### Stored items
____________

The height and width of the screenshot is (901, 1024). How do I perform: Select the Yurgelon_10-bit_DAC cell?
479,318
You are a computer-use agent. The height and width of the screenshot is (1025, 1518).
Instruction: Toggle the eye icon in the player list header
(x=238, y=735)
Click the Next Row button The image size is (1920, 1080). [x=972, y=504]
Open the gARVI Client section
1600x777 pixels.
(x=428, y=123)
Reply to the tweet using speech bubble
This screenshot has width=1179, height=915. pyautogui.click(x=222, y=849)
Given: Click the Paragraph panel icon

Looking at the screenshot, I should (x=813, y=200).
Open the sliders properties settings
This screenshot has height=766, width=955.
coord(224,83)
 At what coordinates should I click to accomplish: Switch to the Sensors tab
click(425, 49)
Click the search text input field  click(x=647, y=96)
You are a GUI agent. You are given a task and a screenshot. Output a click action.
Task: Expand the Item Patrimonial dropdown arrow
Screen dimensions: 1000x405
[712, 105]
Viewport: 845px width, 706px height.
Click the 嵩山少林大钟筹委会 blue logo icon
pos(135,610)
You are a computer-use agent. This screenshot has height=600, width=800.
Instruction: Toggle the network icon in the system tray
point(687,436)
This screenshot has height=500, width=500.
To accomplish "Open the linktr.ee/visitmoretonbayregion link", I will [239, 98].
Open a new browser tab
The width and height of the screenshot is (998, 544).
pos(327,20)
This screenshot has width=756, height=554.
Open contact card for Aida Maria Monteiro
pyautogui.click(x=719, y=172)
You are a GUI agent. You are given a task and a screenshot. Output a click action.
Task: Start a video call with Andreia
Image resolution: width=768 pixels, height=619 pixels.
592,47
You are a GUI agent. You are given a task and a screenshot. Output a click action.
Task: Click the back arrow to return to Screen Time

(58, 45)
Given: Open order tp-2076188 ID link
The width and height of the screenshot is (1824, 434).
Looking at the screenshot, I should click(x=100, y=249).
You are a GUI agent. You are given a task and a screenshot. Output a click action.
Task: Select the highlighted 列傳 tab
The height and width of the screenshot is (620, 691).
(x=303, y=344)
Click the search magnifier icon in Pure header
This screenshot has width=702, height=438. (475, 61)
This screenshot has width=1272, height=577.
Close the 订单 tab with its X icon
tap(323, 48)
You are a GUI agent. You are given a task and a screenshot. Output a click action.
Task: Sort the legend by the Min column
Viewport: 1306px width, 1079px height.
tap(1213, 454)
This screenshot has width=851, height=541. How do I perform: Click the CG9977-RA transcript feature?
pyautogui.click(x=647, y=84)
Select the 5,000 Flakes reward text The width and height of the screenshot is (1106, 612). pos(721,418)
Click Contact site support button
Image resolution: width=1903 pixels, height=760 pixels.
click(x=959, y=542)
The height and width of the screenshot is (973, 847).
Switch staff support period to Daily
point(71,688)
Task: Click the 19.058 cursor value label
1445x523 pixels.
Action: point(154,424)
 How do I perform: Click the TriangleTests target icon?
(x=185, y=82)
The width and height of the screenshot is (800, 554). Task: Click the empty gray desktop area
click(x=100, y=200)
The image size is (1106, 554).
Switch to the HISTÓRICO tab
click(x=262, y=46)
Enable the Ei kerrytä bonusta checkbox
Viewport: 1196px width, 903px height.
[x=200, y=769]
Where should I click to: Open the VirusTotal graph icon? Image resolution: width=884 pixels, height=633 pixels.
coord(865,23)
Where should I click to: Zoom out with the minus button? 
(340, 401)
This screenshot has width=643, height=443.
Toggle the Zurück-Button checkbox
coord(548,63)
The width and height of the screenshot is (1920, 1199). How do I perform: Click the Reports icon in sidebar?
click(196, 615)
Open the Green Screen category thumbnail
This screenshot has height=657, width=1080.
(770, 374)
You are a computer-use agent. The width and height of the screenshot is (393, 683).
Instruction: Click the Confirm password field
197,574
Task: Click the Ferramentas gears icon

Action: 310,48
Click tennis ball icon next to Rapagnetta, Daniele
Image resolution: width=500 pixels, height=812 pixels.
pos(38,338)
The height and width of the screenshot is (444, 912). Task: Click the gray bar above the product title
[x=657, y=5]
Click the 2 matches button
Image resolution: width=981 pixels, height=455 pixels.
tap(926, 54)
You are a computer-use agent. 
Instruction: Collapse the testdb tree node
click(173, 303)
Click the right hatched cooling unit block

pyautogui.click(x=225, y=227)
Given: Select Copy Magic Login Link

____________

### WORK ORDER
What this exercise asks for is the data above, retyped exactly.

### YOUR RESPONSE
The height and width of the screenshot is (901, 1024). How do I perform: Select the Yurgelon_10-bit_DAC cell?
479,318
You are a computer-use agent. The height and width of the screenshot is (1025, 1518).
Instruction: Toggle the eye icon in the player list header
(x=238, y=735)
Click the Next Row button The image size is (1920, 1080). [x=972, y=504]
Open the gARVI Client section
1600x777 pixels.
(x=428, y=123)
Reply to the tweet using speech bubble
This screenshot has width=1179, height=915. pyautogui.click(x=222, y=849)
Given: Click the Paragraph panel icon

Looking at the screenshot, I should (x=813, y=200).
Open the sliders properties settings
This screenshot has height=766, width=955.
coord(224,83)
 At what coordinates should I click to accomplish: Switch to the Sensors tab
click(425, 49)
Click the search text input field  click(x=647, y=96)
You are a GUI agent. You are given a task and a screenshot. Output a click action.
Task: Expand the Item Patrimonial dropdown arrow
Screen dimensions: 1000x405
[712, 105]
Viewport: 845px width, 706px height.
Click the 嵩山少林大钟筹委会 blue logo icon
pos(135,610)
You are a computer-use agent. This screenshot has height=600, width=800.
Instruction: Toggle the network icon in the system tray
point(687,436)
This screenshot has height=500, width=500.
To accomplish "Open the linktr.ee/visitmoretonbayregion link", I will [239, 98].
Open a new browser tab
The width and height of the screenshot is (998, 544).
pos(327,20)
This screenshot has width=756, height=554.
Open contact card for Aida Maria Monteiro
pyautogui.click(x=719, y=172)
You are a GUI agent. You are given a task and a screenshot. Output a click action.
Task: Start a video call with Andreia
Image resolution: width=768 pixels, height=619 pixels.
592,47
You are a GUI agent. You are given a task and a screenshot. Output a click action.
Task: Click the back arrow to return to Screen Time

(58, 45)
Given: Open order tp-2076188 ID link
The width and height of the screenshot is (1824, 434).
Looking at the screenshot, I should click(x=100, y=249).
You are a GUI agent. You are given a task and a screenshot. Output a click action.
Task: Select the highlighted 列傳 tab
The height and width of the screenshot is (620, 691).
(x=303, y=344)
Click the search magnifier icon in Pure header
This screenshot has width=702, height=438. (475, 61)
This screenshot has width=1272, height=577.
Close the 订单 tab with its X icon
tap(323, 48)
You are a GUI agent. You are given a task and a screenshot. Output a click action.
Task: Sort the legend by the Min column
Viewport: 1306px width, 1079px height.
tap(1213, 454)
This screenshot has width=851, height=541. How do I perform: Click the CG9977-RA transcript feature?
pyautogui.click(x=647, y=84)
Select the 5,000 Flakes reward text The width and height of the screenshot is (1106, 612). pos(721,418)
Click Contact site support button
Image resolution: width=1903 pixels, height=760 pixels.
click(x=959, y=542)
The height and width of the screenshot is (973, 847).
Switch staff support period to Daily
point(71,688)
Task: Click the 19.058 cursor value label
1445x523 pixels.
Action: point(154,424)
 How do I perform: Click the TriangleTests target icon?
(x=185, y=82)
The width and height of the screenshot is (800, 554). Task: Click the empty gray desktop area
click(x=100, y=200)
The image size is (1106, 554).
Switch to the HISTÓRICO tab
click(x=262, y=46)
Enable the Ei kerrytä bonusta checkbox
Viewport: 1196px width, 903px height.
[x=200, y=769]
Where should I click to: Open the VirusTotal graph icon? Image resolution: width=884 pixels, height=633 pixels.
coord(865,23)
Where should I click to: Zoom out with the minus button? 
(340, 401)
This screenshot has width=643, height=443.
Toggle the Zurück-Button checkbox
coord(548,63)
The width and height of the screenshot is (1920, 1199). How do I perform: Click the Reports icon in sidebar?
click(196, 615)
Open the Green Screen category thumbnail
This screenshot has height=657, width=1080.
(770, 374)
You are a computer-use agent. The width and height of the screenshot is (393, 683).
Instruction: Click the Confirm password field
197,574
Task: Click the Ferramentas gears icon

Action: 310,48
Click tennis ball icon next to Rapagnetta, Daniele
Image resolution: width=500 pixels, height=812 pixels.
pos(38,338)
The height and width of the screenshot is (444, 912). Task: Click the gray bar above the product title
[x=657, y=5]
Click the 2 matches button
Image resolution: width=981 pixels, height=455 pixels.
tap(926, 54)
You are a computer-use agent. 
Instruction: Collapse the testdb tree node
click(173, 303)
Click the right hatched cooling unit block

pyautogui.click(x=225, y=227)
Given: Select Copy Magic Login Link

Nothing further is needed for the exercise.